# WHAT THE TASK ASKS:
Please retype, character for character, the portion of the entries below that runs from the line containing "Where should I click to: Click the Bust" to the last line.

# AVAILABLE RECORDS:
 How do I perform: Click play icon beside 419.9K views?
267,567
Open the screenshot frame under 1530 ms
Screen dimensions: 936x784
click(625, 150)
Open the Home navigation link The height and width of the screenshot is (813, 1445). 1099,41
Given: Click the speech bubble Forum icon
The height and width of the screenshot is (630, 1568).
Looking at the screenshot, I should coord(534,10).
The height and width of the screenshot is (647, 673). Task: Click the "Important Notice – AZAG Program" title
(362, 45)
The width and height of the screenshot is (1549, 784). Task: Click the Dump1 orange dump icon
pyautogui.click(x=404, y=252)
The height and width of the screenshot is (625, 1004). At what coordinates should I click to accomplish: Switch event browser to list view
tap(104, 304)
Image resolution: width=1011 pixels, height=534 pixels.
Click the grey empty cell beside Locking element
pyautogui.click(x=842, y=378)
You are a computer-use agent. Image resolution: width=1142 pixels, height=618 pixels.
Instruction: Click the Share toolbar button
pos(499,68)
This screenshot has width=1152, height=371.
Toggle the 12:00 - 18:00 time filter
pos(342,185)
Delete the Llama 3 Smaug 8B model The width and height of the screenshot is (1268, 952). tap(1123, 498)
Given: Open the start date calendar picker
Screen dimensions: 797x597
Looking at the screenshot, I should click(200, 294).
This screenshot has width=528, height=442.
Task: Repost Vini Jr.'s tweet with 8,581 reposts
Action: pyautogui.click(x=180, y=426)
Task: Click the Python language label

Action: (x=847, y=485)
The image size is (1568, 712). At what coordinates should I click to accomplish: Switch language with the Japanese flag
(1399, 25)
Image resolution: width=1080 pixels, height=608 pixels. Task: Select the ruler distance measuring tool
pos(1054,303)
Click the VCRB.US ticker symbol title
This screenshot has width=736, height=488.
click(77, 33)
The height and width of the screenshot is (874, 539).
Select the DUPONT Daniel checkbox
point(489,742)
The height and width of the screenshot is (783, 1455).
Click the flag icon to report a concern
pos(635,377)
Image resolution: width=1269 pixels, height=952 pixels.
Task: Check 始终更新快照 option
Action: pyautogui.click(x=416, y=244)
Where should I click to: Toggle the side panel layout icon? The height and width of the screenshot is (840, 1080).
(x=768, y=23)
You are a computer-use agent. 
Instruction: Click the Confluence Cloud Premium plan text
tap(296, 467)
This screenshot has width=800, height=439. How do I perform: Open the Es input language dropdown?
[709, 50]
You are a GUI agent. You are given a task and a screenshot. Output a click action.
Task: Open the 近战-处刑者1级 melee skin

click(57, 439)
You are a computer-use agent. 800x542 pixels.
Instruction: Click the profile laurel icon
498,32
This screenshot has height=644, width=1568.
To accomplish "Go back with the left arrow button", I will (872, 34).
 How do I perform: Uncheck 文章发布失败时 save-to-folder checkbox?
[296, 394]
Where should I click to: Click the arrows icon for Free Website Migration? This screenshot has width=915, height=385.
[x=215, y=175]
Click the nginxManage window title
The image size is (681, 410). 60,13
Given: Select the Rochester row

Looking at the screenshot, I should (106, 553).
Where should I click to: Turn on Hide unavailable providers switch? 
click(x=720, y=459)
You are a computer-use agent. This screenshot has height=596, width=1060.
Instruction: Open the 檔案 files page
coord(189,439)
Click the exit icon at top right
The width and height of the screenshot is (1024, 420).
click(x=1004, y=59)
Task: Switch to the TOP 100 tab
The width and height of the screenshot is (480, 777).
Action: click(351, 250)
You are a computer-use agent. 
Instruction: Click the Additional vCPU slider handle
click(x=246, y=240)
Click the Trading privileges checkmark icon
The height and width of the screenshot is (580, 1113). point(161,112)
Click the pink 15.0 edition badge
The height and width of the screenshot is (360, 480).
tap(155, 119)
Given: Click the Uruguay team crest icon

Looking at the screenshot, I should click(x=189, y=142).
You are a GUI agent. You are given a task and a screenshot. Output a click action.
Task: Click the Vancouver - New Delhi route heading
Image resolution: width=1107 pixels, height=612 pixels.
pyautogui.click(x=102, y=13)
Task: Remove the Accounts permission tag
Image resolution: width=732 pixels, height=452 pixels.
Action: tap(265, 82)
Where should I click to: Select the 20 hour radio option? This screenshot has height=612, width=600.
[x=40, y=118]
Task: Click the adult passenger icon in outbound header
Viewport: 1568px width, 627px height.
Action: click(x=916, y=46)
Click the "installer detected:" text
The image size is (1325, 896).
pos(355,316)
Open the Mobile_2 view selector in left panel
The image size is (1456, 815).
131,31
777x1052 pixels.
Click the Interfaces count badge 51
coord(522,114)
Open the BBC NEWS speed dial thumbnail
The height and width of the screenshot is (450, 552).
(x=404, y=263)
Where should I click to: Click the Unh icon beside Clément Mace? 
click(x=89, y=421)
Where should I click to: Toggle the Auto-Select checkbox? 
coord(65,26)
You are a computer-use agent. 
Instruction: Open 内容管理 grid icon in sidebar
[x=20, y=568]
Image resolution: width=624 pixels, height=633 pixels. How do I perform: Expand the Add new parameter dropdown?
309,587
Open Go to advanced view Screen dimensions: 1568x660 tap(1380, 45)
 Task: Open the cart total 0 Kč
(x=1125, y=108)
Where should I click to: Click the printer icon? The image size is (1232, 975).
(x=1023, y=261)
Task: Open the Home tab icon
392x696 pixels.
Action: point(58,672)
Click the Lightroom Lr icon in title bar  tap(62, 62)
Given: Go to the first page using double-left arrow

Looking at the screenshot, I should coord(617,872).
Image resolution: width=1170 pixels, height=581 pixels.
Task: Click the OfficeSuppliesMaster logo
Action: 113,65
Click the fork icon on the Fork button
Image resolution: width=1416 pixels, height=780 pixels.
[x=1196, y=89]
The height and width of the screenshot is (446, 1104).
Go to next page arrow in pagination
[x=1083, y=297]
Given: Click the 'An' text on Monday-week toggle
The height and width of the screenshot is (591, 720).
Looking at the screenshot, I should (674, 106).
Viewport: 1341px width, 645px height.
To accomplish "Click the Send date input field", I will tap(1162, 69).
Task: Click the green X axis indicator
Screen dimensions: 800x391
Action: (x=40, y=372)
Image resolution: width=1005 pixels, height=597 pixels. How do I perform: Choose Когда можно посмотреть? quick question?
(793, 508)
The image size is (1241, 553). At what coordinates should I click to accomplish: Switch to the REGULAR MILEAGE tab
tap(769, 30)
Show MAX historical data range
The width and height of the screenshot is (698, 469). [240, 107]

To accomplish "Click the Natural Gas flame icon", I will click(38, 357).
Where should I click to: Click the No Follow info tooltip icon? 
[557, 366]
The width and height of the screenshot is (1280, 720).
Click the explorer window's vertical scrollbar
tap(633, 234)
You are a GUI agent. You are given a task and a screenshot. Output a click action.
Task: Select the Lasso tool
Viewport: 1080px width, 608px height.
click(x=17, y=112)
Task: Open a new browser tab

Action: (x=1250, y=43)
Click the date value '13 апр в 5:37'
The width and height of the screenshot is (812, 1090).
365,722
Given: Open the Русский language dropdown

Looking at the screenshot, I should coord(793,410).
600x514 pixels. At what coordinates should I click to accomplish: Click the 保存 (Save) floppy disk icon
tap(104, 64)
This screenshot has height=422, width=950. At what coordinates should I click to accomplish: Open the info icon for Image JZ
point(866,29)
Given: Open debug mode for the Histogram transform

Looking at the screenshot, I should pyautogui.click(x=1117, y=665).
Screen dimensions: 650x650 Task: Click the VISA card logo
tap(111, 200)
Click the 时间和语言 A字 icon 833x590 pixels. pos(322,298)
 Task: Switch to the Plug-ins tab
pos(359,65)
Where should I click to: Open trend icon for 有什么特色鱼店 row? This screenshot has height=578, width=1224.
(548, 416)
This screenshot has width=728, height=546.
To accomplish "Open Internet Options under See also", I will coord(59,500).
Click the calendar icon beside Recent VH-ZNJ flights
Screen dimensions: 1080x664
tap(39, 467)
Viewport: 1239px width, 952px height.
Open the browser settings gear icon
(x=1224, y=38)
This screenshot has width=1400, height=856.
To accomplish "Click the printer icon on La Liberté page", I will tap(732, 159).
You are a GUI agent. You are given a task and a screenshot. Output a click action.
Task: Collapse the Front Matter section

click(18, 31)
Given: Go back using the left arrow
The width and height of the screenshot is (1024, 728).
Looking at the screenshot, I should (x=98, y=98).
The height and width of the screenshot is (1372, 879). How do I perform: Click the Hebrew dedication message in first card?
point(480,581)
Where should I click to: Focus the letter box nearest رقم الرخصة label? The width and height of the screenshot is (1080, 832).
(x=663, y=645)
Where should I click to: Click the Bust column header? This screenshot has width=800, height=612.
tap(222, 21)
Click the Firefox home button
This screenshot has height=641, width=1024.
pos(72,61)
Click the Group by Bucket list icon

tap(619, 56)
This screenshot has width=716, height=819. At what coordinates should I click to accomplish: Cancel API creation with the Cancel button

# EXERCISE RESULT:
Where should I click to: Click the Bust column header? This screenshot has width=800, height=612.
tap(222, 21)
Click the Firefox home button
This screenshot has height=641, width=1024.
pos(72,61)
Click the Group by Bucket list icon

tap(619, 56)
This screenshot has width=716, height=819. At what coordinates should I click to accomplish: Cancel API creation with the Cancel button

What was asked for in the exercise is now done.